Le manque d’aisance en français entraîne une baisse marquée de leur confiance lorsqu’ils s’adressent à un employeur ou à des collègues de travail. Ils ont ainsi conscience qu’un niveau de français est attendu en milieu de travail et considèrent qu’ils n’ont pas encore atteint ce niveau. Ce manque à gagner induit chez les participants un stress évident, qui pourrait même être décrit comme de la gêne ou de la honte. Ils se sentent réduits par rapport aux autres personnes qui sont en mesure de s’exprimer aisément en français et, parallèlement, ils remettent en doute leur capacité de s’accomplir dans leur milieu de travail.

D’autres ont auparavant intégré le marché du travail et leur niveau de français a représenté des difficultés de fonctionnement si grandes qu’ils ont décidé d’entreprendre un parcours scolaire en français et ensuite de participer au Programme ISP afin de cibler leur capacité de communiquer précisément dans leur milieu de travail :

« J’ai travaillé avant le Programme ISP, pendant la francisation. Mais le français c’est difficile. Les gens parlent avec des mots vite-vite, avec des mots que je ne comprends pas qu’on utilise dans mon travail. Alors là, je me suis dit, je dois continuer en ISP après la francisation. »

Les difficultés de communication vécues lors des premières expériences de travail au Québec sont donc des leviers de motivation pour la participation aux cours de francisation et au Programme ISP. Le dernier participant cité indique que ses collègues de travail, dans le feu de l’action, ne prennent pas toujours le temps de lui parler lentement afin de favoriser sa compréhension. D’autre part, le vocabulaire spécifique à un milieu de travail, le jargon, est identifié comme une limite des cours de francisation. Le Programme ISP est ici présenté comme un moyen de pallier cette limite puisque les étudiants sont emmenés à développer le vocabulaire propre à leur domaine.

Si la communication en emploi est évidemment une problématique d’envergure pour les participants, la communication pendant la recherche d’emploi est également anticipée comme une source de difficultés. Les participants saisissent que cette recherche requiert plusieurs habiletés de communication :

« C’est que je manque de confiance à cause du français. Je manque beaucoup de vocabulaire. Dès que j’ai commencé ici, le professeur m’a aidé beaucoup pour les mots, pour chercher le stage, pour chercher le travail. »

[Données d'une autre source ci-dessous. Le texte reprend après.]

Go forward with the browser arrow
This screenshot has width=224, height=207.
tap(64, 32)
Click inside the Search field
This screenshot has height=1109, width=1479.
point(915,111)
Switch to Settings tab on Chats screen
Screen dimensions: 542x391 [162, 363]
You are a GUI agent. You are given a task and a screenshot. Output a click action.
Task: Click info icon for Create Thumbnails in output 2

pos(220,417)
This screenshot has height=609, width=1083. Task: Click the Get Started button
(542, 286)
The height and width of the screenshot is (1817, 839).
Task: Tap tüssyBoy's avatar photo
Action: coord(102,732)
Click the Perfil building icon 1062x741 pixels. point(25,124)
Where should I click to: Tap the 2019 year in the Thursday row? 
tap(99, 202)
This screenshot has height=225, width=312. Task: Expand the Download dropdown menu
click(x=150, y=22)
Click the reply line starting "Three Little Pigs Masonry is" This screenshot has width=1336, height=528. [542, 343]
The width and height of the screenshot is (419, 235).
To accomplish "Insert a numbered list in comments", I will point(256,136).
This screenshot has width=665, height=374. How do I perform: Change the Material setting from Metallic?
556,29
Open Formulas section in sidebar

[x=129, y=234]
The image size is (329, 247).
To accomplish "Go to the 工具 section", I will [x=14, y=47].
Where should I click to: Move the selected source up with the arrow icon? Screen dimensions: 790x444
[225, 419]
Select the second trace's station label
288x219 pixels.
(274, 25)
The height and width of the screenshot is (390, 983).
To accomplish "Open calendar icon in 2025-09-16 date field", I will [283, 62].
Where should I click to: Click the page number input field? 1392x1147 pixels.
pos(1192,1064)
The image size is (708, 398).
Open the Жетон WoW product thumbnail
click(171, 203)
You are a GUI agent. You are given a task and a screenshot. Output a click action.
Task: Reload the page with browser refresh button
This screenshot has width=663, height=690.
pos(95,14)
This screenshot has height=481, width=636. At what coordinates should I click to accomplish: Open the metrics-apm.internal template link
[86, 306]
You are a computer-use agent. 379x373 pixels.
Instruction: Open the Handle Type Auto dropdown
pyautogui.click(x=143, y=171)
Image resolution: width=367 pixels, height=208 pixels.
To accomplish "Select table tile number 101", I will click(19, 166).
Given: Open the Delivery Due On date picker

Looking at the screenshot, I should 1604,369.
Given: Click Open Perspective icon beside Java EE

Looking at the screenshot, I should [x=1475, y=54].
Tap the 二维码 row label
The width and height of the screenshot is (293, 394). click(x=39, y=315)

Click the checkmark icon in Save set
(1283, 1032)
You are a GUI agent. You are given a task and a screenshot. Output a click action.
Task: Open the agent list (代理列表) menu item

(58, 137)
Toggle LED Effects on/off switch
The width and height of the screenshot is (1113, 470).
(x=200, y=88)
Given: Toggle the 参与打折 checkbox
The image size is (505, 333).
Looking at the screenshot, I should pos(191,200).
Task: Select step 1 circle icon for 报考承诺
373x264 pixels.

En effet, pour chercher un emploi, il faut généralement être en mesure de lire des offres d’emploi et d’écrire un CV qui présente l’ensemble des expériences de travail antérieures, ce qui représente évidemment un défi pour plusieurs des participants. La rencontre d’un employeur ou du responsable des embauches demandent une aisance à l’oral et un vocabulaire qui permettront aux participants de mettre en valeur leur personnalité et leurs expériences de travail pertinentes. Pour l’ensemble de ces défis, le dernier participant cité

indique que son enseignant a été d’une grande aide depuis le début du Programme. Nous pouvons d’ailleurs comprendre que son manque de confiance et de vocabulaire est discuté telle une réalité qui est maintenant révolue.

Pour d’autres, le stage est l’élément clé du Programme qui leur permettra d’améliorer leur communication avec leurs collègues de travail. La francisation et les cours du Programme ISP représentent certes une occasion de parler en français; toutefois, communiquer avec des Québécois francophones semble un fait rare. En effet, le manque de contact avec des Québécois a été maintes fois souligné au cours des entrevues :

« Dans le stage, je vais pouvoir pratiquer de parler avec les Québécois. Avant, je parlais pas beaucoup avec les Québécois. Je parlais avec mon professeur et les autres étudiants sont immigrants. Sinon je parle à mes enfants. »

Le stage en milieu de travail est donc pour les étudiants une occasion de pratiquer leur français avec des Québécois en contexte de travail, occasion qu’ils ne peuvent obtenir par d’autres voies. En effet, à l’exception de leur enseignant, leurs collègues de classe allophones et leurs enfants sont parfois les seules personnes avec qui ils peuvent parler en français.